To understand the fatal flaw in robotics, start by thinking about your typical office cleaner. Whether someone cleans a medical building, a private school, or an entire inventory of vacation homes run by a property management company, that person performs all sorts of tasks.

A professional cleaner sweeps and vacuums. A professional disinfects toilets, countertops, and even doorknobs and handles. One human being could clean an entire building from top to bottom. Are robots capable of the same thing? Not even close. Will they ever be? Probably not.

An Unfathomable Number of Decisions

The human brain needs to make an unfathomable number of decisions on any given day. Those decisions are coupled with intrinsic muscle movements, memory, and a variety of additional bodily functions just to perform basic tasks. Even the best machines in the world cannot accurately duplicate what the human body and mind can do together.

A robotic floor sweeper does the job because it has only one task. If you were to add the task of wiping down countertops, you would have to completely redesign the robot. It would have to be much bigger. It would require more advanced programming.

Every additional task adds to a robot’s design and programming requirements. Simply put, there is a reason why manufacturing robots are usually built to do a single task. Designing and programming them to perform multiple tasks – especially dissimilar tasks – is both impractical and very complicated.

Cleaning Is Actually Complex

The plain truth about business and industrial cleaning is that it is actually quite complex. We might come up with a particular task list to clean the previously mentioned vacation homes. The property management company we work with wants things done a certain way. We are happy to provide that service.
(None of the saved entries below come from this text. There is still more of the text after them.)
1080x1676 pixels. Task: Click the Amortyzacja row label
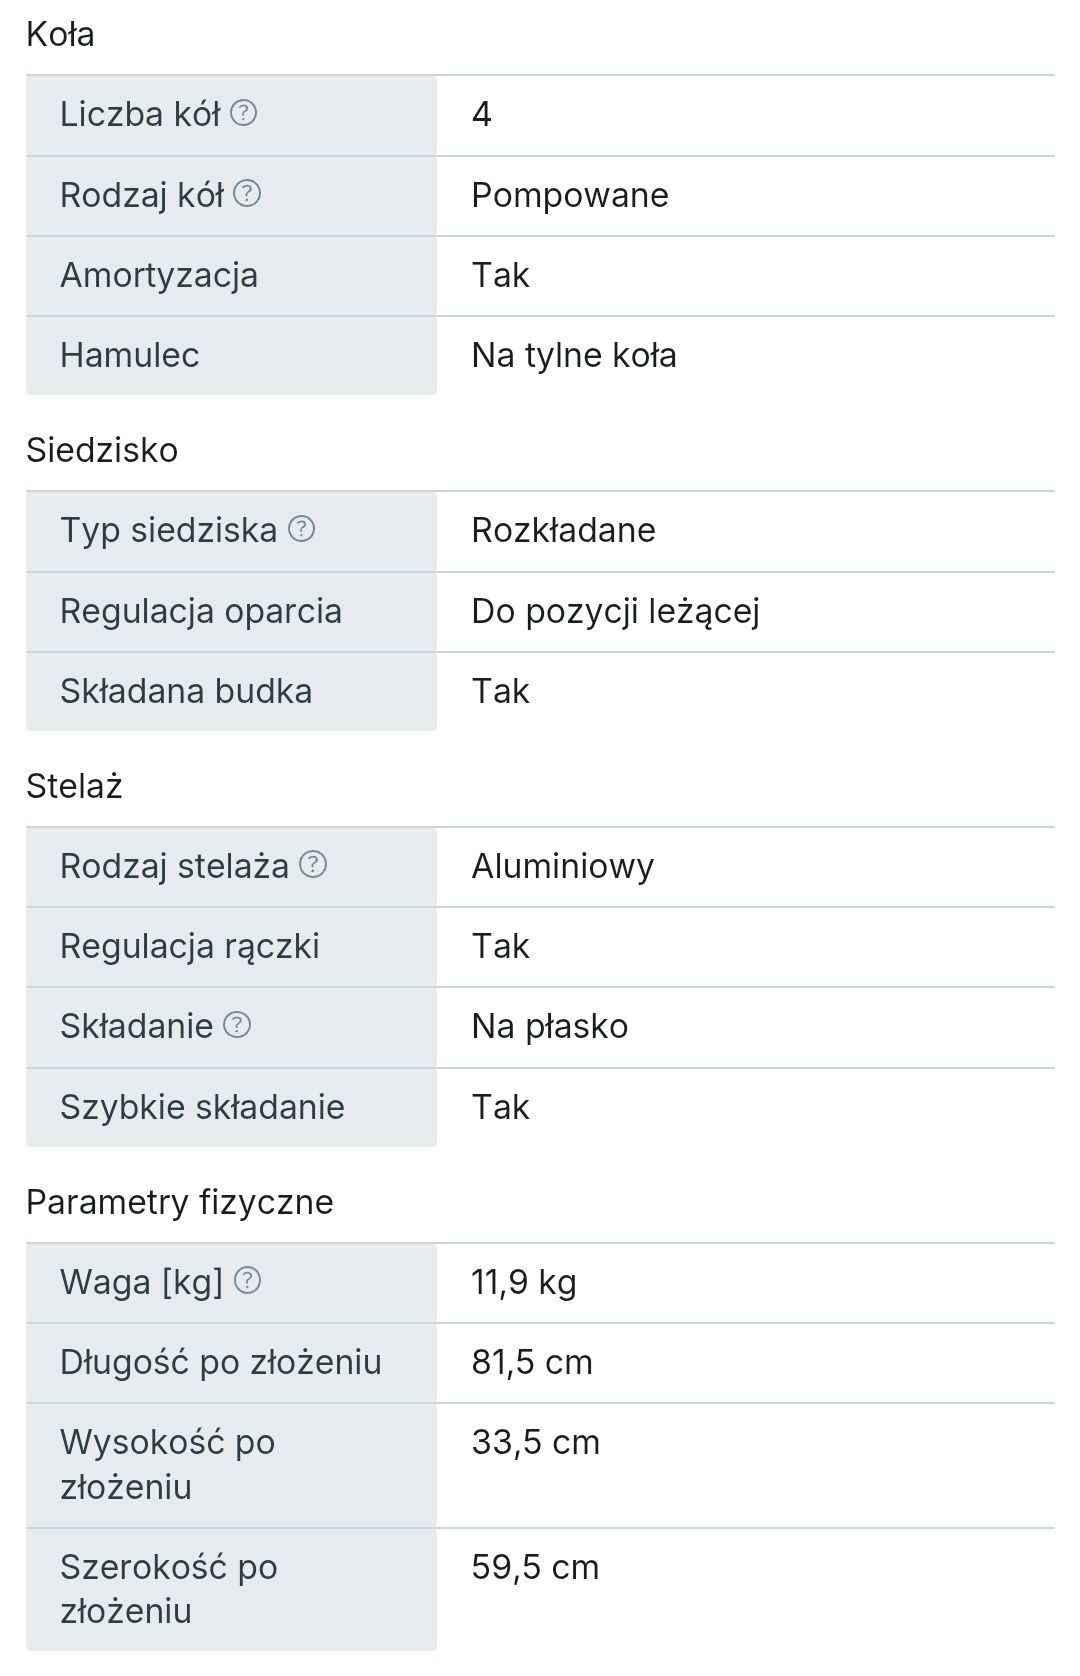(159, 275)

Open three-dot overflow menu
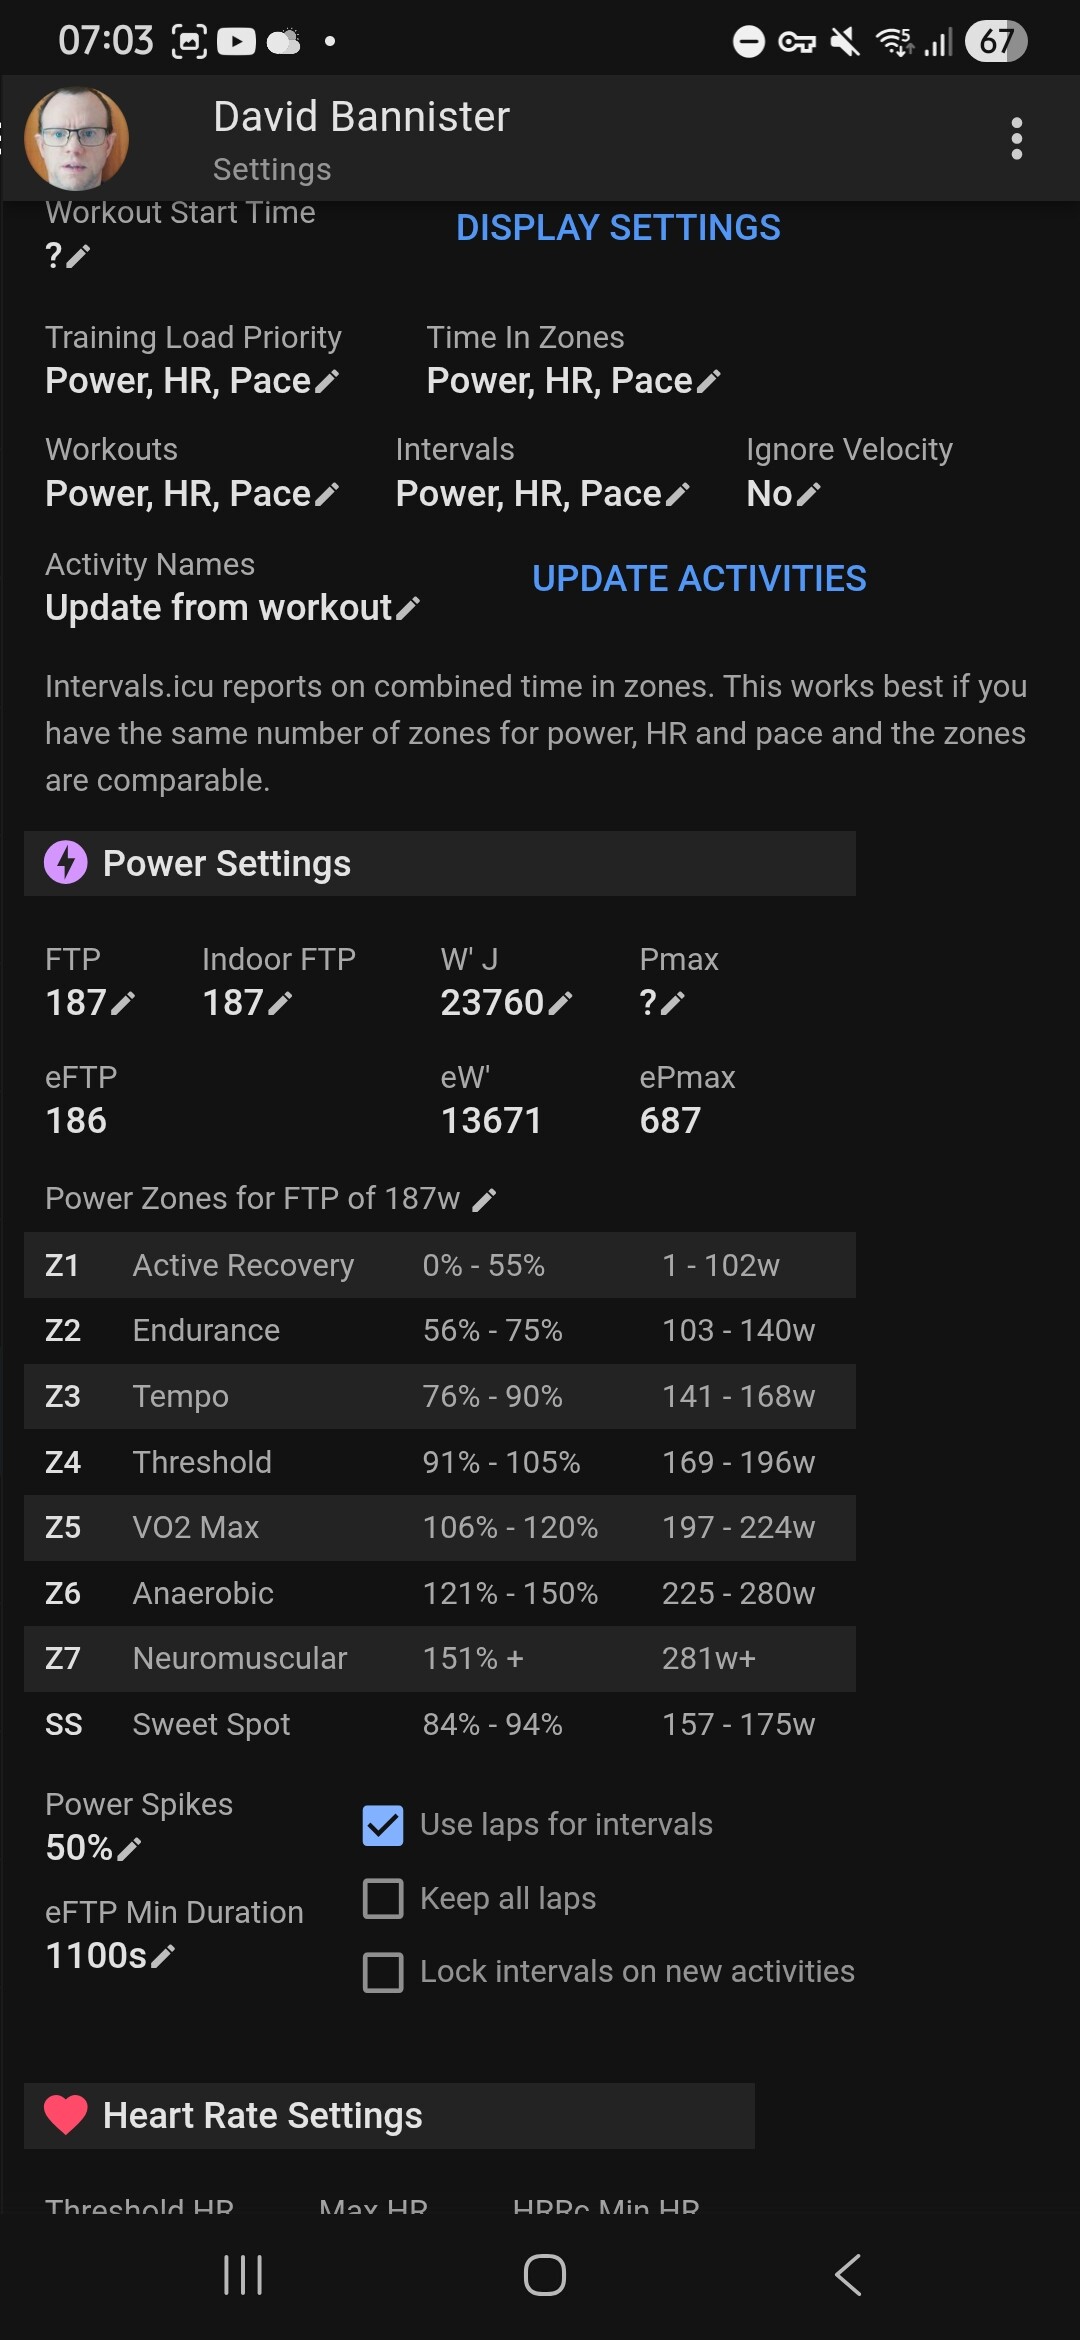pos(1016,139)
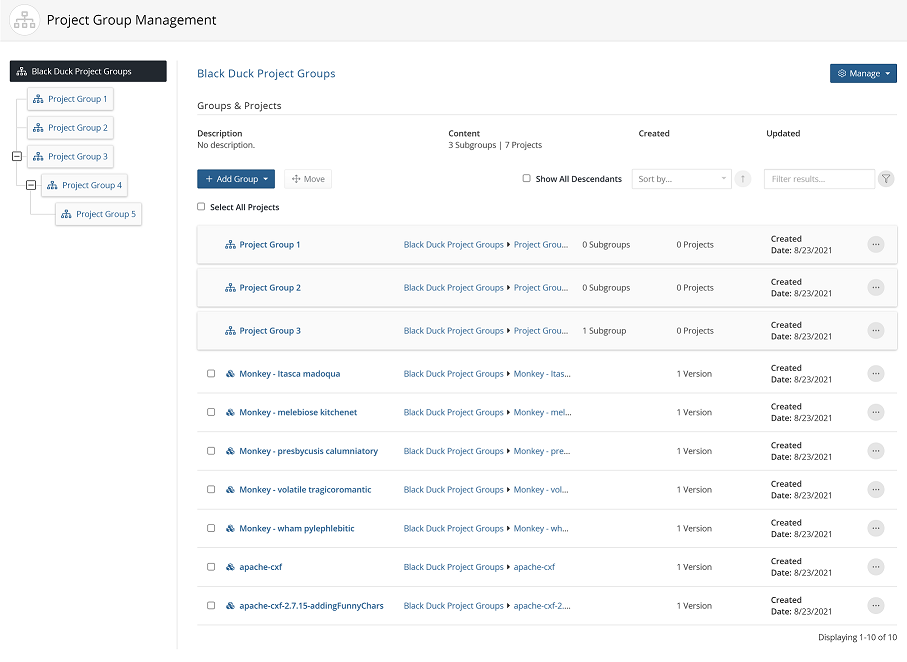Open the apache-cxf-2.7.15-addingFunnyChars project link
The width and height of the screenshot is (907, 662).
pyautogui.click(x=311, y=606)
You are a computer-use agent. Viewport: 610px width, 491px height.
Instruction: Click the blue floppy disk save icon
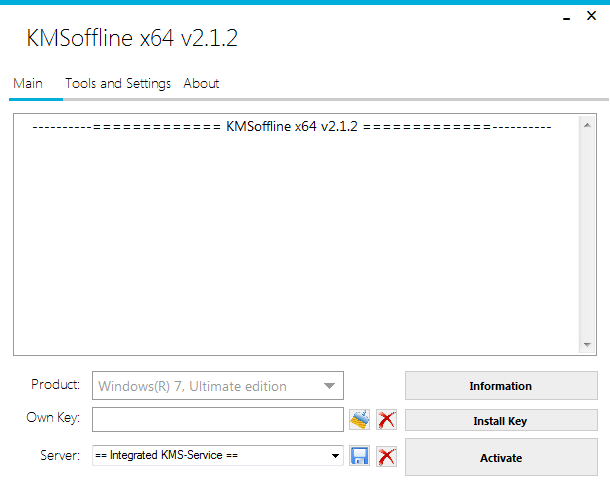[360, 456]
But another All Pro Cleaning Systems client might run a small manufacturing plant. The plant’s cleaning needs are going to be entirely different. So will the equipment we deploy and the cleaning chemicals we choose. But guess what? The same crew that spent Monday cleaning the vacation homes could turn around and clean the manufacturing plant on Tuesday.

Another thing to remember is that every cleaning scenario is different. Even with something like vacation homes, different properties could have very different cleaning needs. Renters can leave different kinds of messes in their wake. A professional cleaning team needs to be capable of adapting to virtually any environment.

It’s Fun to Dream

It’s fun to dream about a future in which humans and self-aware robots coexist. Maybe robots will be capable of doing pretty complex things in the future. But we cannot imagine a day when they will replace human cleaners. Office and business cleaning is too complicated. You would need a whole army of robots to do what one human can do. And that just doesn’t make sense.